# [TASK INSTRUCTIONS]
In the data below, find every line that has the string "agent", and copy it.

# [RECORDS SHOWN]
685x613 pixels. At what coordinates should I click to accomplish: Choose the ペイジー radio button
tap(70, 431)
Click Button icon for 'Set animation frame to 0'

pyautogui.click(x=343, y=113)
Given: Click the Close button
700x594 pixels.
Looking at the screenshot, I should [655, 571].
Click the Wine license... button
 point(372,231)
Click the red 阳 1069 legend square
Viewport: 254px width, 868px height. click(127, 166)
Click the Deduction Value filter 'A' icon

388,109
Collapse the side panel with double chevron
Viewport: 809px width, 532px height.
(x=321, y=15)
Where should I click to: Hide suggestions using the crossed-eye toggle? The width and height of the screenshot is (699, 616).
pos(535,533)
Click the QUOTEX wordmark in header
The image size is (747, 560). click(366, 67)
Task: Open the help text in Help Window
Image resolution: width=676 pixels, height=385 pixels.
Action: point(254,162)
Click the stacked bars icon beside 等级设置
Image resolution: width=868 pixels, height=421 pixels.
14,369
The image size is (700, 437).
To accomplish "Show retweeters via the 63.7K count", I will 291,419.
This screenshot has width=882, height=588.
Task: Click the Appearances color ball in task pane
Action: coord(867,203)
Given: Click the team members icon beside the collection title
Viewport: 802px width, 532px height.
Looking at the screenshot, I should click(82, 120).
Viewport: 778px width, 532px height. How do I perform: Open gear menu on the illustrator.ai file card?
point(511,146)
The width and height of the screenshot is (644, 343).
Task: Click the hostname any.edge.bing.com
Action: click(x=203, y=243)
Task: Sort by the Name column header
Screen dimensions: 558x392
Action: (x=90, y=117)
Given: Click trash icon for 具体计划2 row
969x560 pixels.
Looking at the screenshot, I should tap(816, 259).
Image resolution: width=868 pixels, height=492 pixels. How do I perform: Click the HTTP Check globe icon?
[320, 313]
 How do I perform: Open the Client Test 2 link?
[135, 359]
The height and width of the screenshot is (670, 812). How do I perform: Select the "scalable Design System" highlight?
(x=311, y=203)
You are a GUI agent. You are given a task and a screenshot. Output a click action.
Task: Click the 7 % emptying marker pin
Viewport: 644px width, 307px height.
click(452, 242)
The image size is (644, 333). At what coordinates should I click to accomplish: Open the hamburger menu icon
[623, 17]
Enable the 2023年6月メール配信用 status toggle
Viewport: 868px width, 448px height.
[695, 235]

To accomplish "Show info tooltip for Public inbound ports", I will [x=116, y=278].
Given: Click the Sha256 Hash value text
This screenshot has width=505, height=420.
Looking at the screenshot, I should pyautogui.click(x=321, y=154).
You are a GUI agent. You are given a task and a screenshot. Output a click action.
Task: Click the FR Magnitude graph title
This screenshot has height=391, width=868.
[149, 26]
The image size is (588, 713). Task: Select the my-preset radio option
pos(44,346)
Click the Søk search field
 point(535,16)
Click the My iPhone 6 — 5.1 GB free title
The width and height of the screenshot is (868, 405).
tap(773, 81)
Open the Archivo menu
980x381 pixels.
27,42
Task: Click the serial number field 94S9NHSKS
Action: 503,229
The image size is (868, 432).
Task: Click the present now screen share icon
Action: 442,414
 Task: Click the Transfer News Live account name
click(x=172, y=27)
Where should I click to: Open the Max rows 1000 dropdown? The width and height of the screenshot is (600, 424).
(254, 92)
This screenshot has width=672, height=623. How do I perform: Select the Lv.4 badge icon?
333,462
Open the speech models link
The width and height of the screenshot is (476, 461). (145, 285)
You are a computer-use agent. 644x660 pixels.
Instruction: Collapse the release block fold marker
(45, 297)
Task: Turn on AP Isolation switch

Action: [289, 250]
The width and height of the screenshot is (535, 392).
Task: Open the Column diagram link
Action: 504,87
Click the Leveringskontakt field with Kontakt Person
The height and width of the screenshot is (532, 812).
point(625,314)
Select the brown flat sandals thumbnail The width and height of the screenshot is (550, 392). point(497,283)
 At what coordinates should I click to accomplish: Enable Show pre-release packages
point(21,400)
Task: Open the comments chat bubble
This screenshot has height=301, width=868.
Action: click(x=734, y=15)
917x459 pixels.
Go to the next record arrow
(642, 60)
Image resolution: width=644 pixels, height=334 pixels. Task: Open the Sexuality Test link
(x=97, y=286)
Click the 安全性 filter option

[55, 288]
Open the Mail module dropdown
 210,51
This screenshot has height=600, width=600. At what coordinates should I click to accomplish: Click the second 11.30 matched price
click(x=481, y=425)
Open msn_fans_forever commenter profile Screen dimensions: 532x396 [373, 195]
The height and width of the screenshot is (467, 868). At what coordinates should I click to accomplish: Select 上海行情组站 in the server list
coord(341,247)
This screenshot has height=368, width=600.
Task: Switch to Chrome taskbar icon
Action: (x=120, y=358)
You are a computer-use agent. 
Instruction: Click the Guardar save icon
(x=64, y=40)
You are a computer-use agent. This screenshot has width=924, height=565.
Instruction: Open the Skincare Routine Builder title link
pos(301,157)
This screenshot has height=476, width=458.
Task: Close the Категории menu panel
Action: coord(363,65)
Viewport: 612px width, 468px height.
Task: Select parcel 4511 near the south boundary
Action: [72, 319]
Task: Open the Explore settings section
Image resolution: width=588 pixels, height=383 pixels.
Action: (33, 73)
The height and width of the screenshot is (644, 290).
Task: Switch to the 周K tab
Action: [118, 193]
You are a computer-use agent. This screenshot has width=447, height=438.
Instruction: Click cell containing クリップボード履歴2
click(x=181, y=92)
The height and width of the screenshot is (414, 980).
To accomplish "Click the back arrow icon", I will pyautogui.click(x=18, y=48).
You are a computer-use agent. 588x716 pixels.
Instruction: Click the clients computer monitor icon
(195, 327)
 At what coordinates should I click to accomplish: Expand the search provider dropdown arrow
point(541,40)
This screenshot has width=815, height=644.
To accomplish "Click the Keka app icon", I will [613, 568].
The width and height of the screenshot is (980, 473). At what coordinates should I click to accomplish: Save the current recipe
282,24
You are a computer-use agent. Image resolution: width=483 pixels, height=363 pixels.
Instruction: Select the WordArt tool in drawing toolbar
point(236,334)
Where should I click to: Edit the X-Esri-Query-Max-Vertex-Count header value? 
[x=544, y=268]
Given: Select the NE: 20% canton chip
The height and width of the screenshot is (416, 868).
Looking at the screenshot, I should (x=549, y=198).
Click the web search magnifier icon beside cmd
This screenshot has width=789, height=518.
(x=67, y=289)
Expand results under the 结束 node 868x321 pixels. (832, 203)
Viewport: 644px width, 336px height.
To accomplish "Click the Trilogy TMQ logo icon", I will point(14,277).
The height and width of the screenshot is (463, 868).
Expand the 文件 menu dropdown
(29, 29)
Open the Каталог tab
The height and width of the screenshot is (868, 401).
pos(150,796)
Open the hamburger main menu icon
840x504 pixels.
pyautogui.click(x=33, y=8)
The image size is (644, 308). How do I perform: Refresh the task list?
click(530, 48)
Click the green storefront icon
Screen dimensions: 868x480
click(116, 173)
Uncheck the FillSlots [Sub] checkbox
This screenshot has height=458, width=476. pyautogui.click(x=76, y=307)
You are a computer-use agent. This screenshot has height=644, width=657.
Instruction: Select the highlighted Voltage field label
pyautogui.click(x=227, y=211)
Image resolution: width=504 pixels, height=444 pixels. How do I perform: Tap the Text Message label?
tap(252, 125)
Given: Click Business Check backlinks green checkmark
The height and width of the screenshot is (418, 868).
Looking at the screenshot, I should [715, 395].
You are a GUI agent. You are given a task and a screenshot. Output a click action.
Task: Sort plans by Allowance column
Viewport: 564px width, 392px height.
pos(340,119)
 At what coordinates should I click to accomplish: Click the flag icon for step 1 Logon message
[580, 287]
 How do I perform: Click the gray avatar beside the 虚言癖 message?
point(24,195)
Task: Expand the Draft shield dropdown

# [EXERCISE OUTPUT]
You are a GUI agent. You are given a task and a screenshot. Output a click action.
You are a GUI agent. You are given a task and a screenshot. Output a click action.
You are a computer-use agent. 644x660 pixels.
You are a computer-use agent. 
You are a computer-use agent. This screenshot has width=924, height=565.
You are a computer-use agent. This screenshot has width=447, height=438.
You are a computer-use agent. 588x716 pixels.
You are a computer-use agent. Image resolution: width=483 pixels, height=363 pixels.
You are a computer-use agent. This screenshot has height=644, width=657.
You are a GUI agent. You are given a task and a screenshot. Output a click action.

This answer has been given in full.